Mechanistic Insights
The comparable rates of microbleeds and CSS between apixaban and aspirin may be attributed to the specific pharmacological profile of Factor Xa inhibitors. Unlike warfarin, which inhibits multiple clotting factors and can lead to more profound alterations in the coagulation cascade, apixaban provides a more targeted inhibition that may preserve some level of hemostatic response in the cerebral microvasculature. Furthermore, the findings suggest that the underlying small vessel disease (SVD) progression, which drives these hemorrhagic markers, may be relatively independent of the choice of antithrombotic agent within the limits of this study’s duration.
Comparison with Primary ARCADIA Results
While the primary ARCADIA trial did not show apixaban to be superior to aspirin for preventing recurrent clinical stroke, the MRI substudy previously reported a lower risk of incident nonlacunar covert infarcts in the apixaban group. When combined with the current findings showing no increase in bleeding, it highlights a nuanced benefit: while clinical stroke rates were similar, apixaban may offer better protection against subclinical embolic events without the penalty of increased subclinical bleeding.
Study Limitations
As an exploratory analysis, several limitations must be considered. First, the sample size of 174 patients is relatively small for detecting rare events like symptomatic ICH. Second, the duration of follow-up, while significant at a median of 27 months, may not capture the very long-term cumulative effects of antithrombotic therapy on microvascular integrity. Finally, the study was not powered to detect small differences in bleeding rates, and the results should be interpreted as hypothesis-generating rather than definitive.
Conclusion
In conclusion, the ARCADIA-MRI ancillary study demonstrates that in patients with cryptogenic stroke and evidence of atrial cardiopathy, the use of apixaban does not result in a higher incidence of intracranial hemorrhage, cerebral microbleeds, or cortical superficial siderosis compared to aspirin. These findings support the safety of apixaban in this population from a neuroimaging perspective. While the primary trial did not support a change in the standard of care for all ESUS patients, these sub-study results provide critical safety data that may inform individualized treatment decisions, particularly in patients where the risk of covert infarction is high and the concern for hemorrhagic transformation is paramount.

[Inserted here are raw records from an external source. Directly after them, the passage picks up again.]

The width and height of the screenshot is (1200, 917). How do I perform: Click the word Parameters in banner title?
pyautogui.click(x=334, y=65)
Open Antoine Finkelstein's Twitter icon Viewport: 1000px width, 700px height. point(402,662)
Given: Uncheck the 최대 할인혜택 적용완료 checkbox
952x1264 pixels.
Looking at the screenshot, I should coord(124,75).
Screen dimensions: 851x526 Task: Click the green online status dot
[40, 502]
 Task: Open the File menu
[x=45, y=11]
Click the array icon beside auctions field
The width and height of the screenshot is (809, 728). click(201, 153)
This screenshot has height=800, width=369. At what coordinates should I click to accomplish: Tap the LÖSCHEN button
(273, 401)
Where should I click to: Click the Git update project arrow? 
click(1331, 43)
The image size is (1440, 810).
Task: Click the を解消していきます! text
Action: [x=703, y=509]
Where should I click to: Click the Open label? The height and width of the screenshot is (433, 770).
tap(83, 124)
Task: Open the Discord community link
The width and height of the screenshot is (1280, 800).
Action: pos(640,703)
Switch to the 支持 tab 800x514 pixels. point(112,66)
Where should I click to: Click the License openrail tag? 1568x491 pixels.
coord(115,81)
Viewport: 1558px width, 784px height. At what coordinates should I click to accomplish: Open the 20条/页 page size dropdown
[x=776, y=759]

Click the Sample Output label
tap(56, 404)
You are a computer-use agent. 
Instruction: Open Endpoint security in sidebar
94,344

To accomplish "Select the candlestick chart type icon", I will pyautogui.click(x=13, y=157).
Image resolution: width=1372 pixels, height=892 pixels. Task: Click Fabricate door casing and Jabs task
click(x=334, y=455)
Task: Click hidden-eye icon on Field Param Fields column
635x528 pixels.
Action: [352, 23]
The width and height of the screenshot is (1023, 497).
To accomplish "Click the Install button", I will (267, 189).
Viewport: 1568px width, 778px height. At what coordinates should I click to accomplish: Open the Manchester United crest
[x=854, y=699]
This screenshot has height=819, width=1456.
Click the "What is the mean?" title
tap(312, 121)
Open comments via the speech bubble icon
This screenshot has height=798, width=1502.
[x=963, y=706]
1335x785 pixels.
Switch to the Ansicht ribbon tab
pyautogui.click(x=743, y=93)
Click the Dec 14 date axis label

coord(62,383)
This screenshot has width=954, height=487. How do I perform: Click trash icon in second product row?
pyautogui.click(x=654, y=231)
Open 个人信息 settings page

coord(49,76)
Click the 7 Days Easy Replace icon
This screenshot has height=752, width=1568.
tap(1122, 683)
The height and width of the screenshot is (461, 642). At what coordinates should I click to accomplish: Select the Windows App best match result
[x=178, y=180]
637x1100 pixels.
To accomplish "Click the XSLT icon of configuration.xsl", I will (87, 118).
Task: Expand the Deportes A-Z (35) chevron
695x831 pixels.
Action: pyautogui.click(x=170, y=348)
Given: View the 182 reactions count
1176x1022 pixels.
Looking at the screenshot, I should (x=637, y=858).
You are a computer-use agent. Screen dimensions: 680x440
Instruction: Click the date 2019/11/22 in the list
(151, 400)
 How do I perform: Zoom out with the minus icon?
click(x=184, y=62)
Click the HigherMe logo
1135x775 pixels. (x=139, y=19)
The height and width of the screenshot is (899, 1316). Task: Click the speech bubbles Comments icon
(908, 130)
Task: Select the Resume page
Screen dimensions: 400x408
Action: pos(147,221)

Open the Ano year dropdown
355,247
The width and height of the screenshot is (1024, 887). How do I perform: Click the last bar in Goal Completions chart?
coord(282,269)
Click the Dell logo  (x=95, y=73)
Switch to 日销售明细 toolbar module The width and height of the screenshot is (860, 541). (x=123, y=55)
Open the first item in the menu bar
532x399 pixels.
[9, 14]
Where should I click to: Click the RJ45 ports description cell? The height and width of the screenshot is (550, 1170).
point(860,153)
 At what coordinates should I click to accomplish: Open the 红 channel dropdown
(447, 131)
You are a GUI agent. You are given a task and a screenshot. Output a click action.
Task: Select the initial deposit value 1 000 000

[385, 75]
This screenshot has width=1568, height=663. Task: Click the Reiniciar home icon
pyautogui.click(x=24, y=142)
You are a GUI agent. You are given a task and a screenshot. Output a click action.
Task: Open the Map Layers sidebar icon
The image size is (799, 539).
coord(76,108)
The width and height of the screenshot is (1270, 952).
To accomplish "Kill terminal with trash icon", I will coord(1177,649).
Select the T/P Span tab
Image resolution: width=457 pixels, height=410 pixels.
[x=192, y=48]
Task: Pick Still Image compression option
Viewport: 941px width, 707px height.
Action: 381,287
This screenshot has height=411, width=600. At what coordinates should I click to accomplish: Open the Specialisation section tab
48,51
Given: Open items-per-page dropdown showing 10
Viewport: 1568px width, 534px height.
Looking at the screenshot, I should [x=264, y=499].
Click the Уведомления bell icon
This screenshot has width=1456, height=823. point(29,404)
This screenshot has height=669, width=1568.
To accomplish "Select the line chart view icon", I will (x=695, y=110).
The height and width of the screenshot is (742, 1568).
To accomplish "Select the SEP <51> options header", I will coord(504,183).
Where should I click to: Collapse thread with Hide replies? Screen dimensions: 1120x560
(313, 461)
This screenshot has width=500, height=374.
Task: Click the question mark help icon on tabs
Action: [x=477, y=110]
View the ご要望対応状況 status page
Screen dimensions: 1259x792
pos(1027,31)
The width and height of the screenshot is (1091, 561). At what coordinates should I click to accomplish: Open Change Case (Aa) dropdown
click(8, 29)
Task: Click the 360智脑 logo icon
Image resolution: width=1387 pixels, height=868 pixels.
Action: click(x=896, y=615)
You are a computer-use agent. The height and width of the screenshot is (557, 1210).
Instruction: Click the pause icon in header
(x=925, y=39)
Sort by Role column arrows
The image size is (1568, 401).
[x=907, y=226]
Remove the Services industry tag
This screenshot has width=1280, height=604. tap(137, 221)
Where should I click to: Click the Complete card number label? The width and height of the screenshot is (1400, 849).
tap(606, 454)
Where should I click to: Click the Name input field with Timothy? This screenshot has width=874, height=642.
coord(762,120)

Funding and ClinicalTrials.gov
The ARCADIA trial and its ancillary studies were supported by grants from the National Institute of Neurological Disorders and Stroke (NINDS). ClinicalTrials.gov Identifier: NCT03192280.
References
- Chen H, Lansberg M, Zhu G, et al. MRI Findings of Intracranial Hemorrhages in ARCADIA-MRI: An Ancillary Study to the ARCADIA Trial. AJNR Am J Neuroradiol. 2026;47(2):322-328. doi:10.3174/ajnr.A8955.
- Kamel H, Longstreth WT Jr, Tirschwell DL, et al. The Atrial Cardiopathy and Antithrombotic Drugs in Prevention After Cryptogenic Stroke (ARCADIA) Trial: Methods and Baseline Characteristics. J Stroke Cerebrovasc Dis. 2019;28(11):104333.
- Healey JS, Gladston DJ, Crystal E, et al. Atrial Fibrillation in Patients with Cryptogenic Stroke. N Engl J Med. 2014;370:2478-2486.